To Your Health
July, 2019 (Vol. 13, Issue 07)
Are Weights Better Than Aerobic Exercise for Heart Health?
By Editorial Staff
Weight training and aerobic exercise are two important components of a well-rounded fitness plan, and evidence suggests both can help facilitate weight loss: one by burning calories (aerobic exercise) and the other by increasing lean muscle. But which is better for heart health? While exercise in general reduces cardiovascular disease risk, weights appear to be superior when it comes to reducing a specific type of heart fat.
Pericardial adipose tissue can be a particularly dangerous type of visceral fat because of its location. However, research in JAMA Cardiology concludes that obese patients who lift weights reduce this type of fat, while patients who perform aerobic exercise do not. Both types of exercise appear to reduce another type of heart fat (epicardial adipose tissue) that is also associated with cardiovascular disease.
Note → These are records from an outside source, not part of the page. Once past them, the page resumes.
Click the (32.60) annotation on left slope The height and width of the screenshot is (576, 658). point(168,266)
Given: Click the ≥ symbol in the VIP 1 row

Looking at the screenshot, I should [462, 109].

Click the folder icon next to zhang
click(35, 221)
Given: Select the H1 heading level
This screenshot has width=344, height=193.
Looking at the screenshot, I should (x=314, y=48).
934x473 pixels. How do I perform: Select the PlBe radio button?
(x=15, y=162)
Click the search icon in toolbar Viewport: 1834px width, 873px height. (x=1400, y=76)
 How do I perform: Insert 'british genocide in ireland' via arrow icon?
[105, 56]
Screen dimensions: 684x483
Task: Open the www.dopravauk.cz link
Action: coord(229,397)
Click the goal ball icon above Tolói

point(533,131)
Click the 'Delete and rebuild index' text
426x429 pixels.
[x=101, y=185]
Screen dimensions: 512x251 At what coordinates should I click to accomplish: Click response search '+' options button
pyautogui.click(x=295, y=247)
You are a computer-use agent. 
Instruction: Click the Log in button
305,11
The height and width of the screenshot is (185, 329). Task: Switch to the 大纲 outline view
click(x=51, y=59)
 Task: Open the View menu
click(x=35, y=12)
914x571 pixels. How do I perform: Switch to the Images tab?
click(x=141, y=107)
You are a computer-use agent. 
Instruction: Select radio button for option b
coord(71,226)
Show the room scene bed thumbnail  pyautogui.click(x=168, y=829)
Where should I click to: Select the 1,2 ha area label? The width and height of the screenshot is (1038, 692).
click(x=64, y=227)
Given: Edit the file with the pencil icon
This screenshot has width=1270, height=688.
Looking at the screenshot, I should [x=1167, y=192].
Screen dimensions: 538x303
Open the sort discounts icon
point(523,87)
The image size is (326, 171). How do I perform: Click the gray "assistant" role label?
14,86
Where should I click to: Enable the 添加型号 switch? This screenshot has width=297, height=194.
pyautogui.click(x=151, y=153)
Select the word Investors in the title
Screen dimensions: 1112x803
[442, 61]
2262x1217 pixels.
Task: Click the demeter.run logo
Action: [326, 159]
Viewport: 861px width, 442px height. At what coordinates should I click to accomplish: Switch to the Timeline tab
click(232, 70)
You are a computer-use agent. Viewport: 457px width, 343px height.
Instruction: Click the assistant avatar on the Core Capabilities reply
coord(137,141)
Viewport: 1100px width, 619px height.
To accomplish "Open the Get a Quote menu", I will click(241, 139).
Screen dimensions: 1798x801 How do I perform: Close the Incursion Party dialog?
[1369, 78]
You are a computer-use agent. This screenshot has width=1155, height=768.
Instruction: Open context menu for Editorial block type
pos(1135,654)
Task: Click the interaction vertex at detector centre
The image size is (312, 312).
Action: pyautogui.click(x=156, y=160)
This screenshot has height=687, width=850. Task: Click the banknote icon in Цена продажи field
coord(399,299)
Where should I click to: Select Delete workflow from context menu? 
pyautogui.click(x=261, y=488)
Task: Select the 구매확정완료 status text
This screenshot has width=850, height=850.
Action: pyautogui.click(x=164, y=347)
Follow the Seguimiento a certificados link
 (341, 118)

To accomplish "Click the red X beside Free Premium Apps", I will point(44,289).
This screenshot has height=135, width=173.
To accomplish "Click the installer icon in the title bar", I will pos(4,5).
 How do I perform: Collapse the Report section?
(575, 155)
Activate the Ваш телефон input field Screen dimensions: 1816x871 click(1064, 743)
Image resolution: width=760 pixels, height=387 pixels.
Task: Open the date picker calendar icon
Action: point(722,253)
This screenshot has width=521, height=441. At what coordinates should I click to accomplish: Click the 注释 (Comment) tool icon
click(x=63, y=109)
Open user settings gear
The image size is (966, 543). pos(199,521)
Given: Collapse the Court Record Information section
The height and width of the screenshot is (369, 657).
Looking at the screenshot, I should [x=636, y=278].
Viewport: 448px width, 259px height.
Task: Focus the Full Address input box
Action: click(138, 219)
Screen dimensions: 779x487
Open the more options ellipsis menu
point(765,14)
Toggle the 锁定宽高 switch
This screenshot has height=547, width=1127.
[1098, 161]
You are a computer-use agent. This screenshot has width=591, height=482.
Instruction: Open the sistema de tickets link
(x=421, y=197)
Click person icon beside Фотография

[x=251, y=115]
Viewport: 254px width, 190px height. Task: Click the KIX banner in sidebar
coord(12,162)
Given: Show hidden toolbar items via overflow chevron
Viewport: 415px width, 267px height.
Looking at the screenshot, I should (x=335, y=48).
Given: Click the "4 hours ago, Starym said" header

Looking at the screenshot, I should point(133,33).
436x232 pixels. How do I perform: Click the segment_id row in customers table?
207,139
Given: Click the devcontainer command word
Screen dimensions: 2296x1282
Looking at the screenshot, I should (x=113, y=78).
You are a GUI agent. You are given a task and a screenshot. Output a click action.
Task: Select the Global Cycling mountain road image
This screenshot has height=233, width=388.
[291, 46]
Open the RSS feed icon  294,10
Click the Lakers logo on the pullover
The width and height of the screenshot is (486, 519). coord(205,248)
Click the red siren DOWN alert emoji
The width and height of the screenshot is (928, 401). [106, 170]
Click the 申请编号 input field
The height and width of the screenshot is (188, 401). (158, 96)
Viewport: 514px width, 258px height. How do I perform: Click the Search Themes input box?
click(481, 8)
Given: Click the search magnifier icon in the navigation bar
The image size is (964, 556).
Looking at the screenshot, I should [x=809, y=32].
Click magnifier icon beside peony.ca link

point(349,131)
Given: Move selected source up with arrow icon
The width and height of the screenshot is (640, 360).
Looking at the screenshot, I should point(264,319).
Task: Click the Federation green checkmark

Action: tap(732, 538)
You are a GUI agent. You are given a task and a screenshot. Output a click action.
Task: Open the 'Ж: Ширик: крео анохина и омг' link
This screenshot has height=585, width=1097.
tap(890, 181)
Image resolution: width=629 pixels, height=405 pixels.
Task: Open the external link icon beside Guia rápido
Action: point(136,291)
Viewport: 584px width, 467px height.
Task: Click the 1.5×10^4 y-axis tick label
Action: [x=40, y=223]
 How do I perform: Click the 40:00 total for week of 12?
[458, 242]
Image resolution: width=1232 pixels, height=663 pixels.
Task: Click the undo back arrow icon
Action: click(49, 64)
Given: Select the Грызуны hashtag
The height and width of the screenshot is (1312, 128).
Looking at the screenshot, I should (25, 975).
In the study, researchers assigned obese, sedentary adults to one of two programs: aerobic exercise or weight training. A third group served as controls and had no change in activity. All adults were deemed free of heart disease, diabetes or atrial fibrillation at the start of the study, and each received an MRI scan of the heart before and after the three-month program to assess heart fat.
While both types of training reduced epicardial adipose fat compared to not exercising, weight training reduced pericardial adipose fat by 31 percent compared to not exercise.